Il timballo delle feste 3/3

 

Il sartù, affine al timballo ed al pasticcio, etimologicamente deriva anche dal francese surtout che indica una decorazione da centrotavola. L’idea di creare un timballo di pasta è tuttavia tipica dell’Italia meridionale, Napoli e Sicilia in particolare. È in Sicilia, proprio nell’isola del sole, che padre Labat, tra i primi viaggiatori del grand tour, scopre per la prima volta all’inizio del XVIII sec. un pasticcio di maccheroni: “Non avevo mai visto pâtè di maccheroni. I maccheroni erano stati cotti in un brodo di latte di mandorle, di cannella, della vera uvetta di Corinto, dei pistacchi del Levante, delle scorze di limoni, i salamini più delicati e guarniti con pasta di Genova”

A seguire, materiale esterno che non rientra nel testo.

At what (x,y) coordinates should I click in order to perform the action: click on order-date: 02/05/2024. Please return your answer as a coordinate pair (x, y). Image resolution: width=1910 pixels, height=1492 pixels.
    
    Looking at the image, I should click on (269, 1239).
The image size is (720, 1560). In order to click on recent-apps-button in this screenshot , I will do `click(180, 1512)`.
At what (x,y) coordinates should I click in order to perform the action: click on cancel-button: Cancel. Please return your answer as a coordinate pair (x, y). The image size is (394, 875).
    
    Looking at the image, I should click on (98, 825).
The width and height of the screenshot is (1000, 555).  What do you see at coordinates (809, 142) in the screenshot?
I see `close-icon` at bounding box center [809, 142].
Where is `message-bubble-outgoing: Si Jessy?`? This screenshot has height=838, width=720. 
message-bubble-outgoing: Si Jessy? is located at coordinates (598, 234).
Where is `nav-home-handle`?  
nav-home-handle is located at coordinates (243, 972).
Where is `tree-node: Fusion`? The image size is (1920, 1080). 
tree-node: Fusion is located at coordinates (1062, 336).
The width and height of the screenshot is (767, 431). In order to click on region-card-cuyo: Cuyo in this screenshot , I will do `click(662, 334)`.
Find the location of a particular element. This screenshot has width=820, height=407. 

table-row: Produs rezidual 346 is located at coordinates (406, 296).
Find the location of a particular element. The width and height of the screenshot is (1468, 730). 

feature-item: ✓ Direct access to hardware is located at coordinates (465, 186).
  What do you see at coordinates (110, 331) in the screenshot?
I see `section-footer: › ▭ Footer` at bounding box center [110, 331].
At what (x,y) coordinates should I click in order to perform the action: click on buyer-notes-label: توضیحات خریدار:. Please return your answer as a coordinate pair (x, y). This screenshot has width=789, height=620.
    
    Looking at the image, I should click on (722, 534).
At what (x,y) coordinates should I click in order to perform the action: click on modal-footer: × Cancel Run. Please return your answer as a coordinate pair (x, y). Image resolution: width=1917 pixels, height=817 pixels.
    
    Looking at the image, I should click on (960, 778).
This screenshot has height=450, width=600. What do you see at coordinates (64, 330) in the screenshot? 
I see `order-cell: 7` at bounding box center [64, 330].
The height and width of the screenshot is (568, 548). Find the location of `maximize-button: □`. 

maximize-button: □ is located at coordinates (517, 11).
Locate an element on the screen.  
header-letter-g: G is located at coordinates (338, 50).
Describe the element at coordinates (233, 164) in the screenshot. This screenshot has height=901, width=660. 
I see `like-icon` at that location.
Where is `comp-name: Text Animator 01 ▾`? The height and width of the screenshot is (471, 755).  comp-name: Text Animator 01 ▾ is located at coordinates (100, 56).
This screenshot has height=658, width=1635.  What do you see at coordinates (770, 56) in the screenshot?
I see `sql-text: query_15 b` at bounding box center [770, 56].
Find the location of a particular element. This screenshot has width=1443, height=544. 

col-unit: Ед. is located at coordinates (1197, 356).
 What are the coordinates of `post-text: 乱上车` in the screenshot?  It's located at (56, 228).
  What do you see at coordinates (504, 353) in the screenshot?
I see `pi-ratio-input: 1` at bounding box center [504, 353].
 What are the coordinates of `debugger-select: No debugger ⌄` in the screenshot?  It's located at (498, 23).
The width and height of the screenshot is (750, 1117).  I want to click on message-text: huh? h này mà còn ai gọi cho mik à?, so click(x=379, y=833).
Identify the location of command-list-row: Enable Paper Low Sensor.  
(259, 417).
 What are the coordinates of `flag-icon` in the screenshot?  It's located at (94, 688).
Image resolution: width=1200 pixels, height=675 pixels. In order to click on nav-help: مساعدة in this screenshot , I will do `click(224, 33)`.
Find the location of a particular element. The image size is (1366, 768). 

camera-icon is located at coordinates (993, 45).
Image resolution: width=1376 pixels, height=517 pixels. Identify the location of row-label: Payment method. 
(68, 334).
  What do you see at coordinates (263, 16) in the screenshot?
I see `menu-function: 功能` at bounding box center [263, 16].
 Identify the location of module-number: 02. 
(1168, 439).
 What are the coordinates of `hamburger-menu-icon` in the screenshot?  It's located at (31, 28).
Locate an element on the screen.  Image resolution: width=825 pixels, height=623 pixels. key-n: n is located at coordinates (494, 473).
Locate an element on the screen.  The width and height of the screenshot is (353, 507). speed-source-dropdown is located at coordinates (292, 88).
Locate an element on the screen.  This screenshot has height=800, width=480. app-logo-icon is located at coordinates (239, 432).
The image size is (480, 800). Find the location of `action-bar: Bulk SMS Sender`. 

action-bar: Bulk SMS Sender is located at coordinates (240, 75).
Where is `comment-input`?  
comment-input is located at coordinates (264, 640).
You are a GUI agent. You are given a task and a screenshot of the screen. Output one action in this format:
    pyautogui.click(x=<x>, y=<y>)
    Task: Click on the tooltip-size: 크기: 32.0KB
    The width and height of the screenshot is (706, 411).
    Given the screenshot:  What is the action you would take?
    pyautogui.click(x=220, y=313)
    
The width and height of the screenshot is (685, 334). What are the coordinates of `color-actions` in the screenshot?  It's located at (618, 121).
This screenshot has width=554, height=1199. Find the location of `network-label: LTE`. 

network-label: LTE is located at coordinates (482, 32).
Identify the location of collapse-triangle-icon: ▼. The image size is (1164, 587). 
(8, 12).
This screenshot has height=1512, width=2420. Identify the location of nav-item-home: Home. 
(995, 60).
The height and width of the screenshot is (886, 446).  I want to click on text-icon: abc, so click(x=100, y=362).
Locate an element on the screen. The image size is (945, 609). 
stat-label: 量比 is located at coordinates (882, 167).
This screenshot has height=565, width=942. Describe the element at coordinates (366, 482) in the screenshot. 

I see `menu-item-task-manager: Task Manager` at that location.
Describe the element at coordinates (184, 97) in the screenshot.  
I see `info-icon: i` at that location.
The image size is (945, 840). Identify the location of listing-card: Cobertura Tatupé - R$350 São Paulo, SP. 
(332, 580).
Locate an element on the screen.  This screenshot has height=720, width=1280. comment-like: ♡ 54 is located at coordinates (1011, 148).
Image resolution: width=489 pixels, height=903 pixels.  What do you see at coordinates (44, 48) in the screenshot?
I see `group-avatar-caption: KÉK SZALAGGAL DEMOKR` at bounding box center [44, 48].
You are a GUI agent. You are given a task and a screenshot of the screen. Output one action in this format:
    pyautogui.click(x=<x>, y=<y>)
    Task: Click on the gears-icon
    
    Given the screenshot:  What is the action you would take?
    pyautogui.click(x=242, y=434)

Dal prototipo di un timballo che evoca retaggi arabi e rinascimentali, passiamo a quello più aristocratico e più famoso della letteratura italiana, un “torreggiante timballo di maccheroni”: Don Fabrizio, principe di Salina, lo offre ai suoi ospiti, per celebrare l’importanza e la solennità del primo pranzo a Donnafugata, feudo e località di villeggiatura della famiglia. La superficie dorata di questo “trionfo di gola” rappresenta una premessa ai tesori che vi si celano all’interno. Primo fra tutti il tartufo, fungo ipogeo, che pur essendo presente nel sottobosco della Sicilia, non rientra nella sua tradizione culinaria: forse perché di dimensioni più modeste rispetto a quelli noti del Piemonte e dell’Umbria, forse per il suo aroma meno intenso o forse semplicemente perché i cuochi siciliani preferivano esaltare i loro piatti con i profumi del Mediterraneo.

La demi-glacé, il fondo bruno, è un ulteriore elogio alla professionalità e all’abilità dei monsù. I tempi di cottura prolungati, la varietà delle carni e delle verdure utilizzate, le operazioni scandite ad intervalli di tempo regolare, fra le quali la schiumatura, la filtrazione, la sgrassatura ne fanno un autentico boccone da re. Una portata che non tutte le bocche sono in grado di apprezzare ed infatti soltanto il Principe, autentico Gattopardo, si accorge di quanto la demi-glace sia carica: “…l’aspetto di quei monumentali pasticci era ben degno di evocare fremiti di ammirazione. L’oro brunito dell’involucro, la fragranza di zucchero e di cannella che ne emanava, non erano che il preludio della sensazione di delizia che si sprigionava dall’interno quando il coltello squarciava la crosta ne erompeva dapprima un fumo carico di aromi e si scorgevano poi i fegatini di pollo, le ovette dure, le filettature di prosciutto, di pollo e di tartufi nella massa untuosa, caldissima dei maccheroncini corti, cui l’estratto di carne conferiva un prezioso color camoscio”.